For categorical variables, it is easiest to inspect bivariate (for example 2 × 2) cross tabulations to identify patterns and potentially interesting relationships. These relationships provide the baseline for futher analyses.
Finally, a multivariate exploratory analysis may be needed to detect possible confounding (the mixing of effects of an outcome, an exposure and a third variable that is associated with the primary predictor and also affects the outcome) or effect modification (when the effect of an exposure on the outcome differs for different levels of a third variable). The easiest way to do this is with a bivariate analysis stratified by the third variable. If the latter is categorical just look at the relationship between the other two variables restricted to the levels of the third, and if it is continuous, create a new categorical variable. If there is important confounding or effect modification (the definition of “important” here is arbitrary and depends on the needs of the analysis) these must be accounted for in the formal models when computing estimates of the primary predictor.

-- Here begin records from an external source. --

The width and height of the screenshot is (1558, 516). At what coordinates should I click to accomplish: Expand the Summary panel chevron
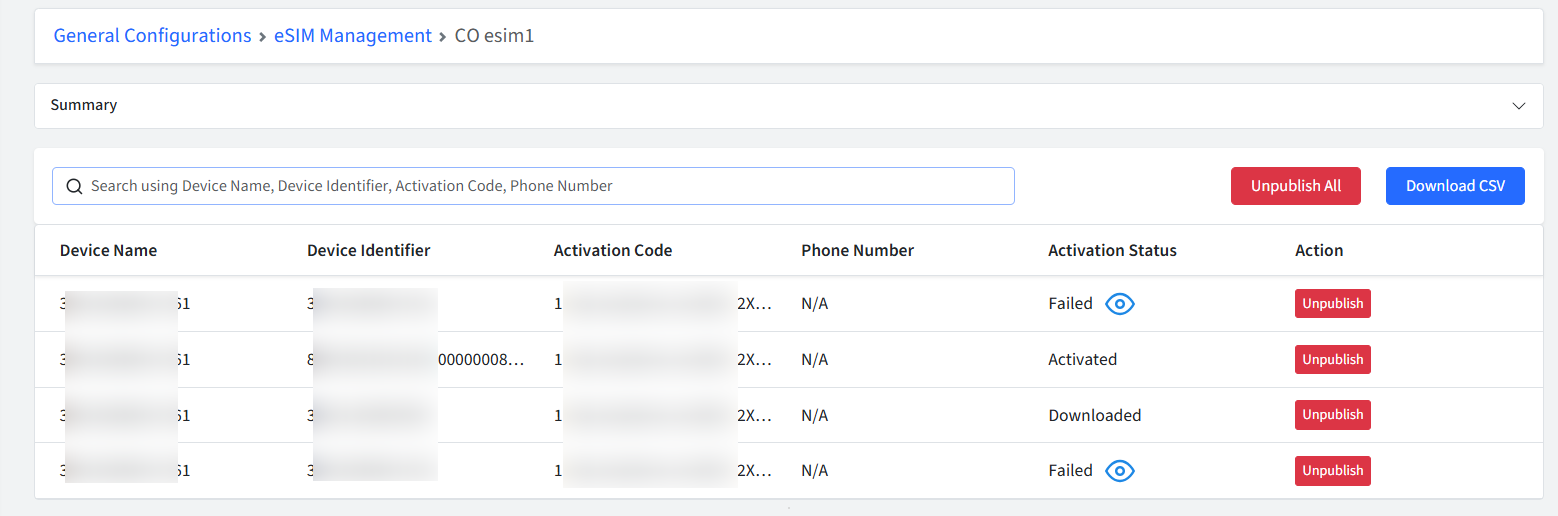[x=1519, y=106]
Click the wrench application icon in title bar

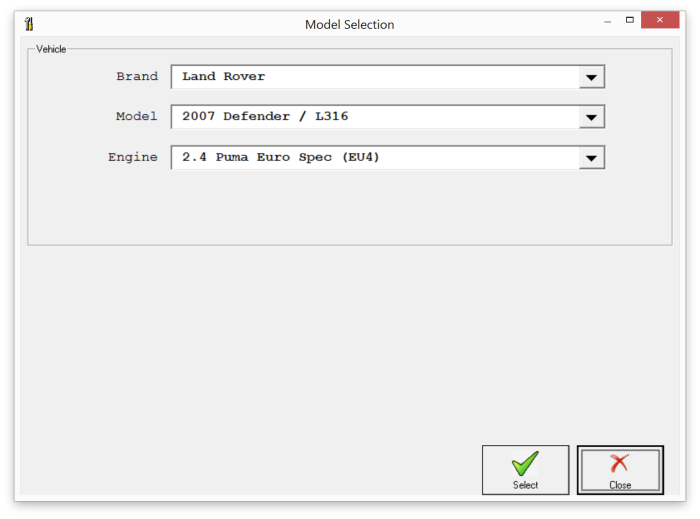click(x=29, y=24)
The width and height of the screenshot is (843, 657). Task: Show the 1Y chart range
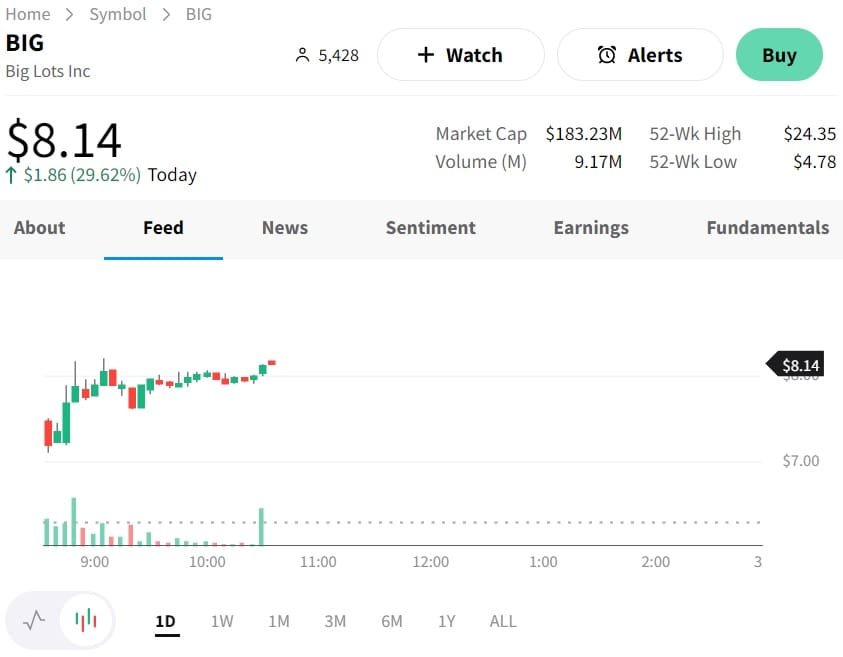pyautogui.click(x=447, y=621)
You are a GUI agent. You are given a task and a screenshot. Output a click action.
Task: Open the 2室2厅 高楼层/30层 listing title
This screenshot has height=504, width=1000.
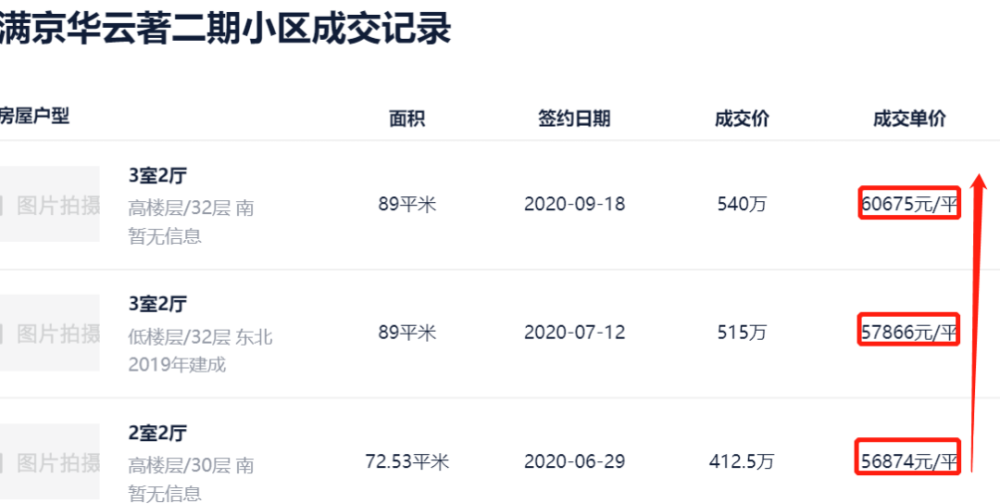coord(158,433)
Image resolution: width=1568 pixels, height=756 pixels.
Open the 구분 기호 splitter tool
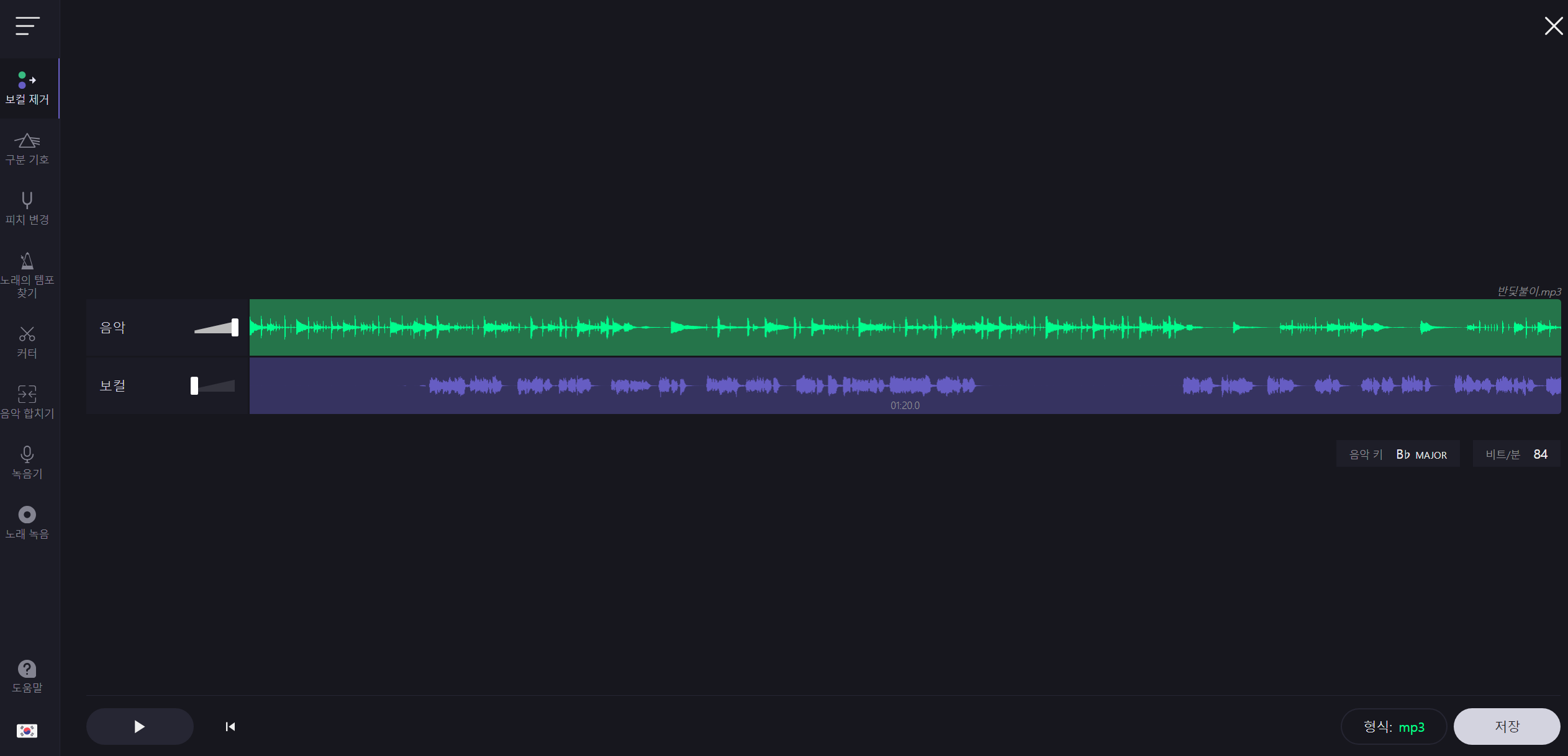click(x=27, y=148)
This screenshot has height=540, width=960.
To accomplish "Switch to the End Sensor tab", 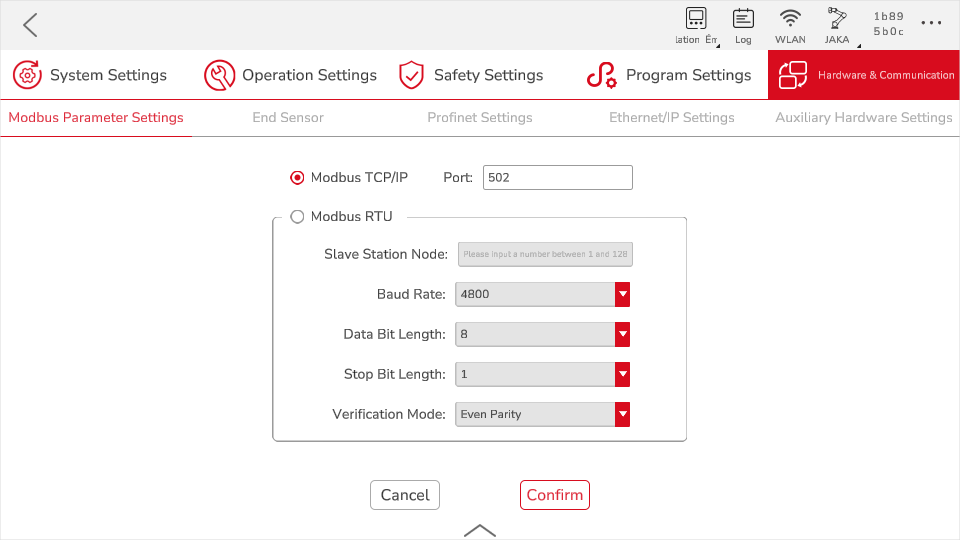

After these preliminary analyses, the patterns and relationships in the results should be reasonably clear and the analyses that need to be done should be obvious. If this is the case, then the rest is simple—for continuous variables, t tests, ANOVA, or linear regression can be used to confirm the exploratory work. Similarly, for categorical data, χ2 or non-parametric tests can be used.
If patterns in the results are not clear, two things are possible: either there aren't any interesting relationships, or there are but they are complex and you need to consult a statistician!